The maximum amount of money you will have to pay in a calendar year for medical expenses. When you reach the out-of-pocket maximum, medical benefits for the rest of the year are paid by the plan at 100%. The out-of-pocket maximum is not prorated for new hires. After you reach the out-of-pocket maximum, you no longer pay  copays or coinsurance for the remainder of the calendar year. .

Coinsurance or Cost Sharing

The portion of covered health care costs for which you are financially responsible. Coinsurance does not include deductibles or copays.

Qualifying Life Event

Certain events which may allow you to make allowable changes to your benefits. Qualifying events include: marriage, divorce, death, birth, adoption or placement for adoption, and significant change in employment.

Copay or Copayment

A set amount you pay out of pocket for a particular service. The plan pays the balance.

Deductible

The out-of-pocket amount you must pay each calendar year before the plan pays for eligible benefits.

Evidence of Insurability (EOI)

Many insurance companies require prospective clients/ individuals to prove that they are in good health and are therefore good insurance risks before the company will cover them.

Explanation of Benefits (EOB)

A statement from a plan explaining what portion of a claim was paid.

HIPAA Authorization

Under HIPAA, a document that authorizes the use or disclosure of an individual’s Protected Information by a Covered Entity for any purpose described in the document and meets specific requirements.

High Deductible Health Plan (HDHP)

This is a medical plan with a higher deductible than a traditional plan. A high deductible plan can be combined with a health savings account (HSA), allowing you to pay for certain medical expenses with money free from federal taxes. The Cigna HDHP PPO and the Kaiser HDHP HMO offered through Pulmonx are considered High Deductible Health Plans. For 2024, the IRS defines a high deductible health plan as any plan with a deductible of at least $1,600 for an individual or $3,200 for a family. An HDHP’s total annual out-of-pocket maximum (including deductibles, copayments, and coinsurance) can’t be more than $8,050 for an individual or $16,100 for a family. (This limit doesn’t apply to out-of-network services.) 

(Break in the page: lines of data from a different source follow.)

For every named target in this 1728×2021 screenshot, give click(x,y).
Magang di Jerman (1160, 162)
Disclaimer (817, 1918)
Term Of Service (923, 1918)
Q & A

Reasonable and Customary (R&C) or Usual, Reasonable and Customary (UCR)

A term used in many health plans, defined as the price at or below which the majority of health-care professionals of similar expertise charge for similar procedures within a specific geographic area.

Summary of Benefits and Coverage (SBC)

An easy-to-understand summary of your coverage which is made available from your health insurance plan under the Affordable Care Act.